Zhao Jing, Akinsanmi Idowu, Arafat Dalia, Cradick T J, Lee Ciaran M, Banskota Samridhi, Marigorta Urko M, Bao Gang, Gibson Greg
School of Biology and Center for Integrative Genomics, Georgia Institute of Technology, Atlanta, GA 30332, USA.
Wallace H. Coulter Department of Biomedical Engineering, Laboratory of Biomolecular Engineering and Nanomedicine, Georgia Institute of Technology, Atlanta, GA 30332, USA.
Am J Hum Genet. 2016 Feb 4;98(2):299-309. doi: 10.1016/j.ajhg.2015.12.023.
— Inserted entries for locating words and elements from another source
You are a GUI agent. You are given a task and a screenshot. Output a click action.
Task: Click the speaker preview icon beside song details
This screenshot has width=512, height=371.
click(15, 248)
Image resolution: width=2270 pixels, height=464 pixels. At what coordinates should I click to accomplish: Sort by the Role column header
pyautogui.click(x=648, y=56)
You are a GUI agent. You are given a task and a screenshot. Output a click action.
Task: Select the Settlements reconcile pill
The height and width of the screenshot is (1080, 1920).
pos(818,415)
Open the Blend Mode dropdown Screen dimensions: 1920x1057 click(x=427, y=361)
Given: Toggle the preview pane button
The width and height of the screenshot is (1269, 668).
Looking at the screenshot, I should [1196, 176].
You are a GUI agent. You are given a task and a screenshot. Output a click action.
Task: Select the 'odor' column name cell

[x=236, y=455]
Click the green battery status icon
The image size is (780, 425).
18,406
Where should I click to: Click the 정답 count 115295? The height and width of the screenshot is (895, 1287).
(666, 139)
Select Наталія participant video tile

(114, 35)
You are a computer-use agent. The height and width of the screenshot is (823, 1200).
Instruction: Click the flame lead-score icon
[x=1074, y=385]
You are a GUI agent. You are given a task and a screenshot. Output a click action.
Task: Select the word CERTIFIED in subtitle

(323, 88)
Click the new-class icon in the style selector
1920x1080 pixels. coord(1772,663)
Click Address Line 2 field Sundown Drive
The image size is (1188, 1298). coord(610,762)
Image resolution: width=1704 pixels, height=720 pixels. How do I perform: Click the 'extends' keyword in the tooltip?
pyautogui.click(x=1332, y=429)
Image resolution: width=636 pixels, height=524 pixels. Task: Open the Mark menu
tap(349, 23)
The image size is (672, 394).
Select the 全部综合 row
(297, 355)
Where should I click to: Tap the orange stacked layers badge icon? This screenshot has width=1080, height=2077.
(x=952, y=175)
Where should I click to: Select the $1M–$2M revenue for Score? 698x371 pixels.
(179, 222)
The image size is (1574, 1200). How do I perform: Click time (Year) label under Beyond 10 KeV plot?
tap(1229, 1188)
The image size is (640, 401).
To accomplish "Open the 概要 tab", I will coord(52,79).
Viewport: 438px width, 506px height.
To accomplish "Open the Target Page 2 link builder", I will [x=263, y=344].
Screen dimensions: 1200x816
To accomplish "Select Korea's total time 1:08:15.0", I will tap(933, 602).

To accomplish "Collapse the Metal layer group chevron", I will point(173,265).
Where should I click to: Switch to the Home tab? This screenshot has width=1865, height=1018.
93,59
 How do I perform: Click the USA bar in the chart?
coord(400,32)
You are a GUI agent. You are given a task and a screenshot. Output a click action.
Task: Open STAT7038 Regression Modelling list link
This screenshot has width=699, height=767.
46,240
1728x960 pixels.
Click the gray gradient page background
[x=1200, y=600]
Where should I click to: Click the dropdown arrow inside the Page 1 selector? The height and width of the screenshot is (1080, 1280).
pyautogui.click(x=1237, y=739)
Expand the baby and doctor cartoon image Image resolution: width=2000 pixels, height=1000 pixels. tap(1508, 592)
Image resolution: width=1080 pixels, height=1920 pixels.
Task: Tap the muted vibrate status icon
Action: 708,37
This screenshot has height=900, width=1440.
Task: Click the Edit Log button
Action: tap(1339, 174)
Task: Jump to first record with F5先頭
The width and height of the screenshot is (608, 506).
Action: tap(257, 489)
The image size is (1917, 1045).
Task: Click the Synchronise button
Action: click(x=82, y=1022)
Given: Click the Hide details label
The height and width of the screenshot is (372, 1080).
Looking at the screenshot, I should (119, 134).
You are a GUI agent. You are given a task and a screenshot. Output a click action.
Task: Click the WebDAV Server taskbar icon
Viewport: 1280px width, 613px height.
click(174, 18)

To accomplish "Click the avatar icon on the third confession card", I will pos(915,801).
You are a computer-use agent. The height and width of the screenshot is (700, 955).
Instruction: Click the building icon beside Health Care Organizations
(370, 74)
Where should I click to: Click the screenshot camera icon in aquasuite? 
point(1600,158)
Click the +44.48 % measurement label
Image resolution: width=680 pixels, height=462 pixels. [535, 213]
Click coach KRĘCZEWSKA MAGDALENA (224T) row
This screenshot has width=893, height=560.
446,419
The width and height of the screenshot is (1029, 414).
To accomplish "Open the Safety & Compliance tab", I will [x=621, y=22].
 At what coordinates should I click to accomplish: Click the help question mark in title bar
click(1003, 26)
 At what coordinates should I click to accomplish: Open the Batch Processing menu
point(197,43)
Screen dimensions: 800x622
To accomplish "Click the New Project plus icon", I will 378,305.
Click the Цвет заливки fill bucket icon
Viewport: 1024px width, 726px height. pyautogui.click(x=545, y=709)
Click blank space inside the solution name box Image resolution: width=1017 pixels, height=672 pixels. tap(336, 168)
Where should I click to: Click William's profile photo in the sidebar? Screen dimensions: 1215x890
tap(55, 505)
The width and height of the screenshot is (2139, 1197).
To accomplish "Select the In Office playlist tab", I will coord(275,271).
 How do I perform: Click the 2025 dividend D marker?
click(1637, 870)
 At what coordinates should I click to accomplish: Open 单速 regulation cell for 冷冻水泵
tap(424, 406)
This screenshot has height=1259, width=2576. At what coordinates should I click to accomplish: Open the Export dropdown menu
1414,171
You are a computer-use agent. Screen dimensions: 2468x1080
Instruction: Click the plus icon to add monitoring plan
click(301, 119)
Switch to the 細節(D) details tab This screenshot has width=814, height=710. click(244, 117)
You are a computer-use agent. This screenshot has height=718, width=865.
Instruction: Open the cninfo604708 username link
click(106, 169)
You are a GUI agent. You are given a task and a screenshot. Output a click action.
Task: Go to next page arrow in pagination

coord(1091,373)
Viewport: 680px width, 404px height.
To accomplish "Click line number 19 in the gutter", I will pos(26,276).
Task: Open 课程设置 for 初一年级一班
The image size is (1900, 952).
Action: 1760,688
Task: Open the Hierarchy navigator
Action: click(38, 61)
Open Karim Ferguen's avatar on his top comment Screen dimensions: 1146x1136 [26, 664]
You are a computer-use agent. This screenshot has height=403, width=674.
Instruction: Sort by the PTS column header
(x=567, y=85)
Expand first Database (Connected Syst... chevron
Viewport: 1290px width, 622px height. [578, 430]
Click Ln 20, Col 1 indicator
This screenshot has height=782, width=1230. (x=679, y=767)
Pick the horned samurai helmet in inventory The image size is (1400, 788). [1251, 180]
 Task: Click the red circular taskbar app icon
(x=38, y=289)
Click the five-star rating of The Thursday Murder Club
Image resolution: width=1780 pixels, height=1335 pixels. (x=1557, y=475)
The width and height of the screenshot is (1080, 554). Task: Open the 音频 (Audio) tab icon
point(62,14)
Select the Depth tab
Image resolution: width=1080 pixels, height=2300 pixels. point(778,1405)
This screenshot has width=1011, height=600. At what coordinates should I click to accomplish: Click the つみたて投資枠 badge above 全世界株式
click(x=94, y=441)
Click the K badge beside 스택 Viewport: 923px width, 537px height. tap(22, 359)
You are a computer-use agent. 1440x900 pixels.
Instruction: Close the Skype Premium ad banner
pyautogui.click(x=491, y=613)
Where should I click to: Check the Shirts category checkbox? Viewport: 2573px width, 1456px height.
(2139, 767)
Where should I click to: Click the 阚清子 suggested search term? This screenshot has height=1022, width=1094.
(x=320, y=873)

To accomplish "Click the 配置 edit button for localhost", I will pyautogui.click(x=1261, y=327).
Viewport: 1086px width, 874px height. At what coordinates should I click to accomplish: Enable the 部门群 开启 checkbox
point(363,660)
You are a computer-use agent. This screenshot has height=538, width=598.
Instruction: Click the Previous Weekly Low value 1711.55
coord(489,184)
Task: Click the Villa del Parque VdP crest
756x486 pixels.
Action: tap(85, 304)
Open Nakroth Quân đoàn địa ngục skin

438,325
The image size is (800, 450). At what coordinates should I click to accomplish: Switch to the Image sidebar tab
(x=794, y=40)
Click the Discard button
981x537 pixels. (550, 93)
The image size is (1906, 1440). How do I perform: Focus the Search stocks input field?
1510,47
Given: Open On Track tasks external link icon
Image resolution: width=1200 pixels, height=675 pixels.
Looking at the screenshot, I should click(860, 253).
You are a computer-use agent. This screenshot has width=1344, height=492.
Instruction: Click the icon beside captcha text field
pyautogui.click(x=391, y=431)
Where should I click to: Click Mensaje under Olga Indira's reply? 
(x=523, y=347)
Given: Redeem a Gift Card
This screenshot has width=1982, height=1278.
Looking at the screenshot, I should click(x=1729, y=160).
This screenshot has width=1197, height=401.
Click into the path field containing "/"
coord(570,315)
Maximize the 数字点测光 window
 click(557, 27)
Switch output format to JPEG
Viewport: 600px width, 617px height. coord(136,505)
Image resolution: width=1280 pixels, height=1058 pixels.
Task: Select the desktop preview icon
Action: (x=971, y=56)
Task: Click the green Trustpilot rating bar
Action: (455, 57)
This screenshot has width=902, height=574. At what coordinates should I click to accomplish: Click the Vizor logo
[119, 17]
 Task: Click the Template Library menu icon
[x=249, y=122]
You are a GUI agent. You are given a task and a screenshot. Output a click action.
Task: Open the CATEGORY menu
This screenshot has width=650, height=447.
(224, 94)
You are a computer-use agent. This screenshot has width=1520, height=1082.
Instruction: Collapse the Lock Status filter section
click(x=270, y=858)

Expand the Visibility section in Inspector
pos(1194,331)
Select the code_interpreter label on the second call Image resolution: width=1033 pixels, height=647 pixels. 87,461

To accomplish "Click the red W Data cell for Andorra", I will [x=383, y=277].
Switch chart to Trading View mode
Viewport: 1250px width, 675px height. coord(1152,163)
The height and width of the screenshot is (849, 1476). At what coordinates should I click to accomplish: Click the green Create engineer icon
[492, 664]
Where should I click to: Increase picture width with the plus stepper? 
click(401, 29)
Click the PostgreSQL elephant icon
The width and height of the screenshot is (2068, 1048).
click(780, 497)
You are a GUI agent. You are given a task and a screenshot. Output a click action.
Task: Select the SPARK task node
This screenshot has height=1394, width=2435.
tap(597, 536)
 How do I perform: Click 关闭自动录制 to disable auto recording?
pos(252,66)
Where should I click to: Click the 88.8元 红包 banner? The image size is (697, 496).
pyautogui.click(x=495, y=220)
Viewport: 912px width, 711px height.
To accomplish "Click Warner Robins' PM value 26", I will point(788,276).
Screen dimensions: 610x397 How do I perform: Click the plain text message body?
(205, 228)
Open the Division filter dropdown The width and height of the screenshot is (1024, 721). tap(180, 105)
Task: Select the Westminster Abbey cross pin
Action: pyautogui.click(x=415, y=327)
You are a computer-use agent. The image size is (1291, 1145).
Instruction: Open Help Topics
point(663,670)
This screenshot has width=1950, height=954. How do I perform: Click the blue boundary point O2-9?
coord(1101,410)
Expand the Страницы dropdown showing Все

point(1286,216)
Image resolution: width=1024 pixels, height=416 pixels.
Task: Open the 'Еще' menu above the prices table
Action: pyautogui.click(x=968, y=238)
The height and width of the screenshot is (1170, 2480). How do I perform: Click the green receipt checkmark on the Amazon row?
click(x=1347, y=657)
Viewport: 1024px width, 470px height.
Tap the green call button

In order to evaluate whether rare regulatory variants in the vicinity of promoters are likely to impact gene expression, we conducted a novel burden test for enrichment of rare variants at the extremes of expression. After sequencing 2-kb promoter regions of 472 genes in 410 healthy adults, we performed a quadratic regression of rare variant count on bins of peripheral blood transcript abundance from microarrays, summing over ranks of all genes. After adjusting for common eQTLs and the major axes of gene expression covariance, a highly significant excess of variants with minor allele frequency less than 0.05 at both high and low extremes across individuals was observed. Further enrichment was seen in sites annotated as potentially regulatory by RegulomeDB, but a deficit of effects was associated with known metabolic disease genes. The main result replicates in an independent sample of 75 individuals with RNA-seq and whole-genome sequence information. Three of four predicted large-effect sites were validated by CRISPR/Cas9 knockdown in K562 cells, but simulations indicate that effect sizes need not be unusually large to produce the observed burden. Unusually divergent low-frequency promoter haplotypes were observed at 31 loci, at least 9 of which appear to be derived from Neandertal admixture, but these were not associated with divergent gene expression in blood. The overall burden test results are consistent with rare and private regulatory variants driving high or low transcription at specific loci, potentially contributing to disease.
为了评估启动子附近的罕见调控变异是否可能影响基因表达,我们针对极端表达情况下罕见变异的富集情况进行了一项新型负荷测试。在对410名健康成年人中472个基因的2 kb启动子区域进行测序后,我们对来自微阵列的外周血转录本丰度区间的罕见变异计数进行了二次回归,并对所有基因的秩进行求和。在对常见的表达数量性状基因座(eQTL)和基因表达协方差的主轴进行校正后,我们观察到在个体的高表达和低表达极端情况下,次要等位基因频率小于0.05的变异出现了高度显著的过量。在RegulomeDB注释为潜在调控位点的区域中观察到了进一步的富集,但已知代谢疾病基因的效应存在不足。主要结果在一个包含75名个体的独立样本中得到了重复验证,该样本具有RNA测序和全基因组序列信息。四个预测的大效应位点中有三个通过在K562细胞中进行CRISPR/Cas9敲低得到了验证,但模拟结果表明,产生观察到的负荷效应的大小不一定异常大。在31个位点观察到了异常分歧的低频启动子单倍型,其中至少9个似乎源自尼安德特人混合基因,但这些与血液中基因表达的分歧无关。总体负荷测试结果与罕见和私人调控变异在特定基因座驱动高转录或低转录一致,这可能导致疾病。